In his half-century research career, Clerk made important contributions to botany, ecology, fungal science and plant pathology. In the early 1960s, he was a research officer of the Plant Services Division of the Ministry of Agriculture. G. C. Clerk joined the botany faculty of the University of Ghana in August 1964. His groundbreaking work on the fungal causes of the black pod disease in cocoa resulted in a Fulbright Research Fellowship at the University of California, Riverside in the United States in the early 1970s. In California, George Clerk further investigated the disease mechanism of fungi using transmission electron microscopy. He wrote high school textbooks in ecology, statistical analysis and interpretation of biological data. Also, he authored university-level books, including his major work, “Crops and their diseases in Ghana,” published in 1974 by the Ghana Publishing Corporation, Tema and for which he received the 1982 Ghana Book Award by the Ghana Book Developing Council of the Ministry of Education in Accra. He co-contributed to the African Encyclopedia, first published by Oxford University Press in 1974. He was the sole Fellow to be inducted into the learned society, the Ghana Academy of Arts and Sciences in the year 1973 - his annus mirabilis.

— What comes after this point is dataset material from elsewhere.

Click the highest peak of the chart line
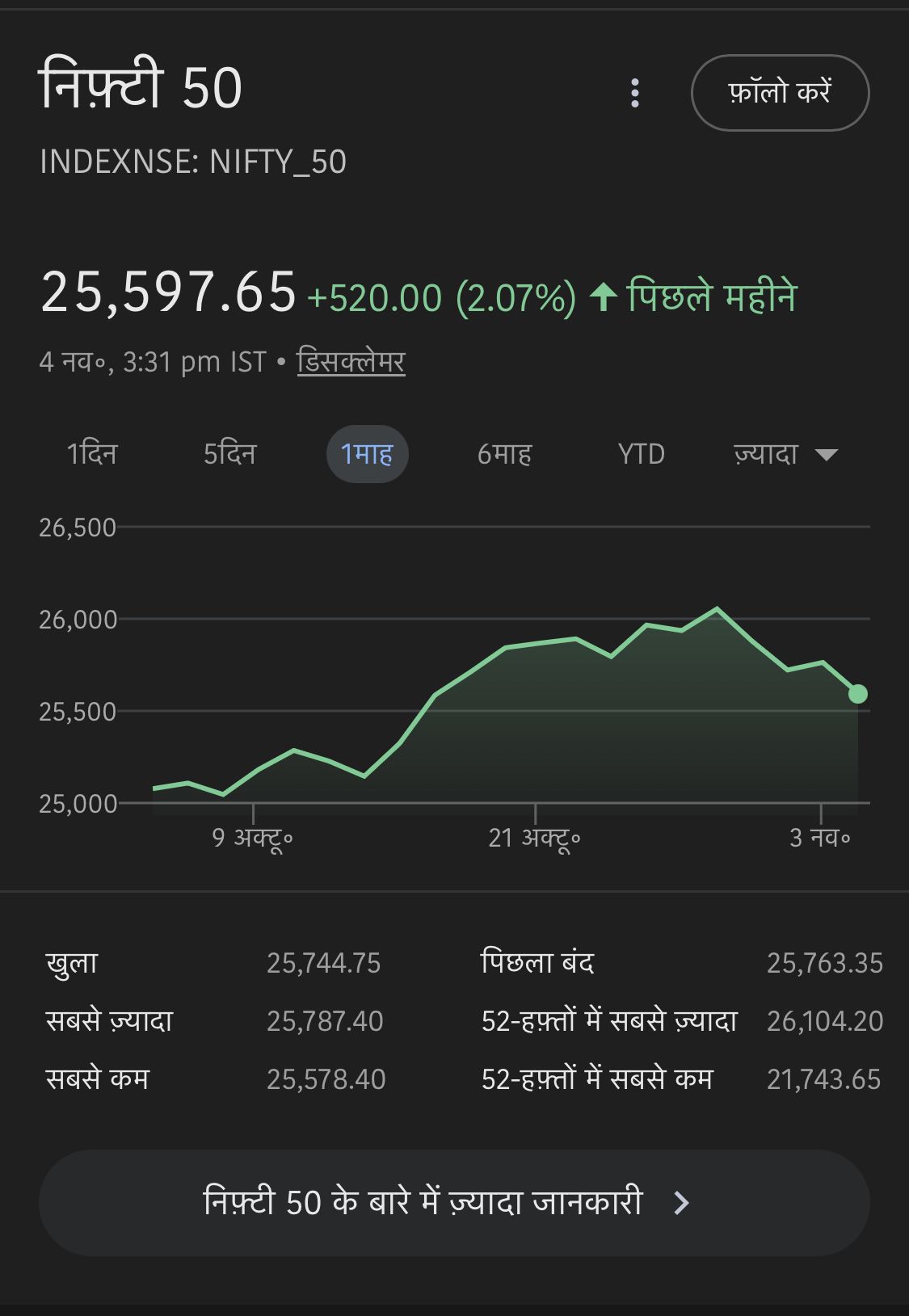pos(717,608)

George Clerk’s service to his university included a two-term stint as the chairman of the botany department. He was the Hall Master and Senior Tutor of the Senior Common Room at Akuafo Hall, a student residence. He also served as the Dean of Graduate Studies at the university. Nationally, he was on the boards of more than 17 scientific research, cultural exchange and international cooperation committees and agencies including the Council for Scientific and Industrial Research, Cocoa Research Institute of Ghana, Ghana Atomic Energy Commission, Institute for Aquatic Biology (now Water Research Institute), Volta Basin Research Project and the Ghana National UNESCO Commission. In the 1970s, he was a regional representative of the Association of African Universities. His role as the chief examiner for biology at the West African Examinations Council spanned thirty years. Clerk went on sabbatical abroad to Ahmadu Bello University, Zaria and the University of Lagos, both in Nigeria. In the 1980s, he taught at the University of Port Harcourt, where he was appointed the Dean of Science. He retired fully from university teaching and research activities in 2014, at the age of 83. In the dying embers of his life, he sometimes advised graduate students.

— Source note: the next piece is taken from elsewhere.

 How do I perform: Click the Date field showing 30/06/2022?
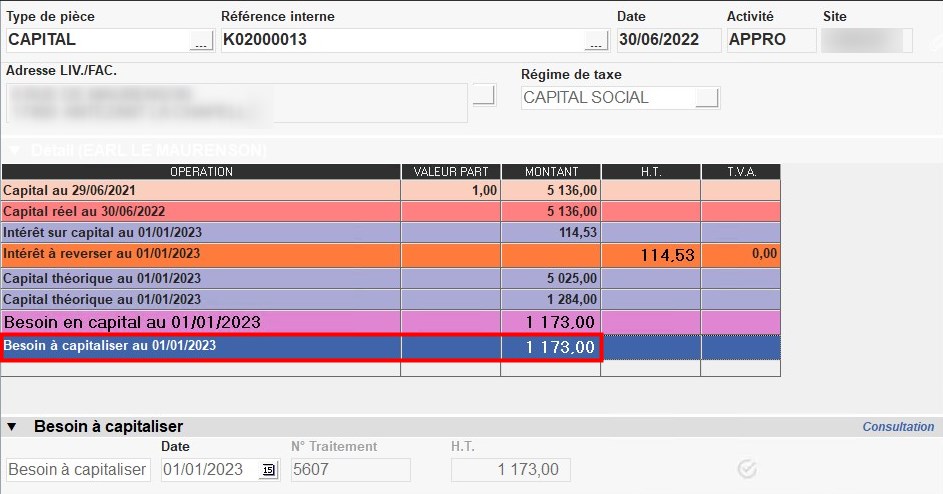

On the first day of every semester, Professor Clerk often began his courses by reminding his students, “One does not deliver a lecture in a science class. Science is taught.” For George Clerk, his legacy is not only tied to his pioneering and outstanding contributions to his field but also to the legions of students, to whom he imparted his vast scientific knowledge, in those lecture halls, laboratories and during field trips – the real seedlings of his life’s work that germinated into influential global citizens, in academia and public life.